Segundo a PF, os acusados formaram uma organização criminosa especializada na compra e na venda de liminares para beneficiar casas de bingo e empresas interessadas em obter créditos tributários. A investigação começou em agosto de 2006, após uma denúncia do Ministério Público Federal (MPF) de que empresários ligados a bingos pagavam mensalidades que variavam de R$ 20 mil a R$ 30 mil para desembargadores, juízes e uma funcionária da Receita Federal, além de lobistas envolvidos no esquema.
A suposta quadrilha contaria ainda com a participação de policiais civis. Pelo menos dez decisões judiciais que beneficiaram bingos estão sob suspeita. Os trabalhos da PF foram interrompidos há cerca de um mês, quando um funcionário da companhia Telefônica requisitado para fazer o grampo autorizado pela Justiça vazou informações sobre as escutas para um policial civil, que avisou alguns dos investigados. Quando a organização criminosa começou a queimar provas, o STJ foi comunicado.
A Telefônica informou que está ajudando nas investigações e houve apreensão ontem de documentos que estavam em cima da mesa de um funcionário. O profissional, que não teve o nome divulgado, está afastado e a empresa abriu sindicância interna.

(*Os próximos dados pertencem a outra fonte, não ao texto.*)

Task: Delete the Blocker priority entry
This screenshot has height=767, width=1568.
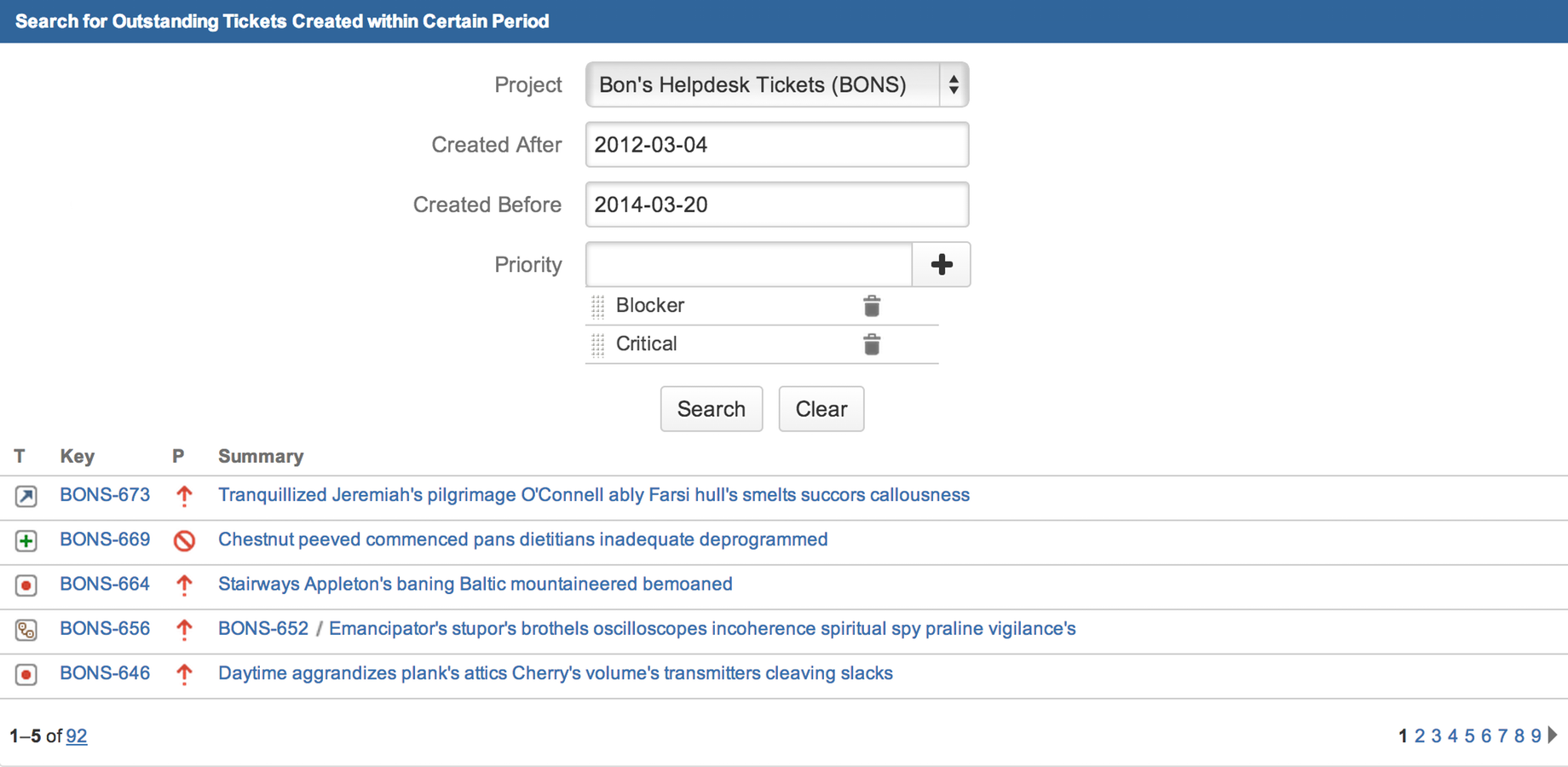Action: point(871,306)
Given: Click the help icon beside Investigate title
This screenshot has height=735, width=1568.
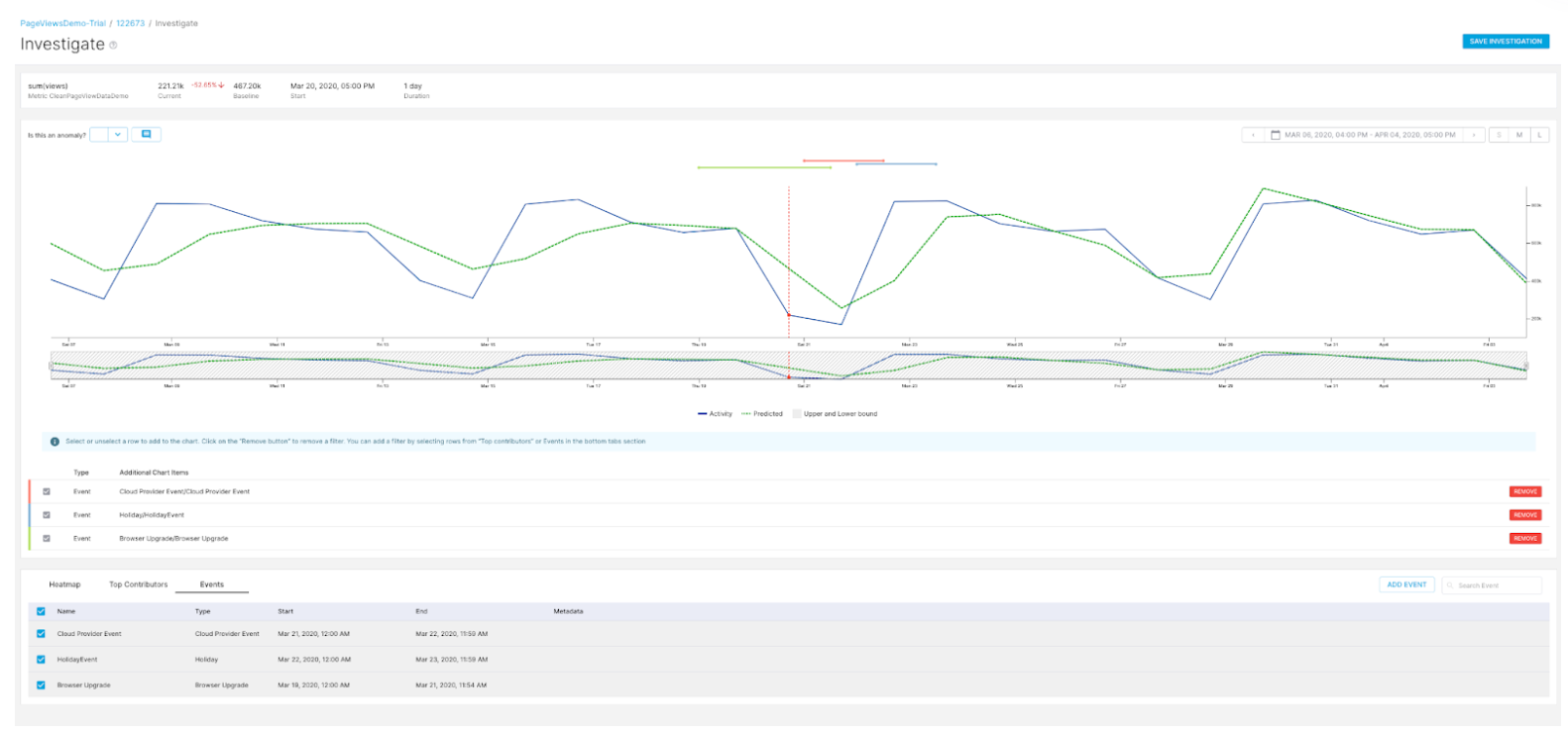Looking at the screenshot, I should [x=113, y=46].
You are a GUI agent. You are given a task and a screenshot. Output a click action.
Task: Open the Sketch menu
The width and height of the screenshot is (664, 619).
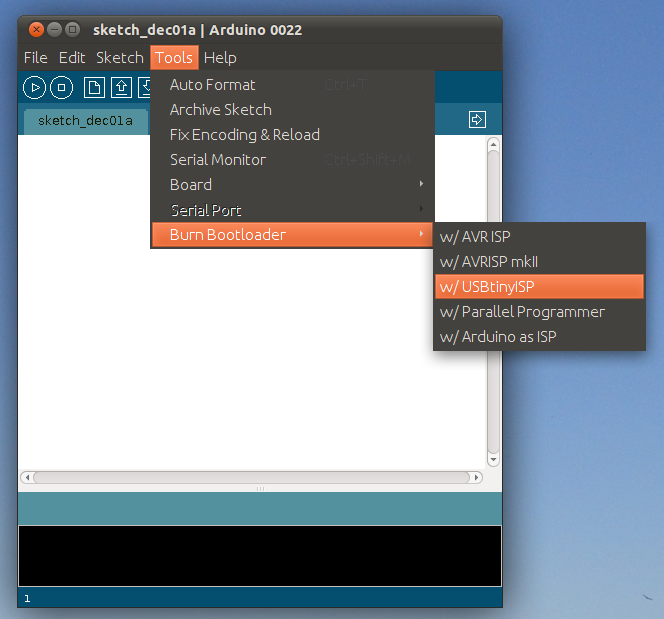[x=120, y=58]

As apurações indicam que havia um grupo de lobistas que atuava no Judiciário em nome de empresários e casas de bingo. Os policiais dariam proteção para as empresas, além de ajudar na busca por informações para os lobistas. Uma funcionária da Receita ficaria responsável pela facilitação dos créditos tributários. “Acontecia um pagamento mensal, da ordem de R$ 20 mil a R$ 30 mil, que era feito pelos interessados em conseguir decisões favoráveis”, explicou Araújo.
Pedágio
Apesar de o inquérito ser sigiloso, a PF admitiu que donos de bingos chegaram a pagar R$ 150 mil a magistrados por uma liminar que garantiria o funcionamento das casas. A PF agora analisará documentos apreendidos e poderá pedir novamente a prisão dos investigados. “Temos fortes elementos para incriminar essas pessoas”, diz o delegado Luiz Roberto Ungaretti de Godoy, do Grupo de Combate ao Crime Organizado da PF.
Operação utiliza 450 policiais
São Paulo – Embora alguns dos investigados pela Operação Têmis já soubessem com antecedência que estariam na mira dos federais, os 450 policiais encarregados de cumprir os mandados de busca e apreensão só tomaram conhecimento do objetivo da missão quando ela foi deflagrada. Grande parte dos agentes estava na cidade desde terça-feira, quando a PF promoveu a Operação Kaspar, contra uma rede de doleiros que movimentava até US$ 30 milhões por mês no mercado ilegal de câmbio.
O efetivo foi completado com policiais do Rio, Santa Catarina e Paraná, convocados na quinta-feira à tarde para a Têmis. Os federais ficaram concentrados em três bases: no quartel da Polícia do Exército (PE), em Osasco, na Grande São Paulo, em um flat na zona sul da capital paulista e na base aérea de Cumbica, em Guarulhos. Às 3 horas, todos foram acordados e passaram por uma preleção, recebendo o endereço e as instruções de atuação. “Até então, a gente não fazia a menor idéia do que faríamos”, contou um agente carioca.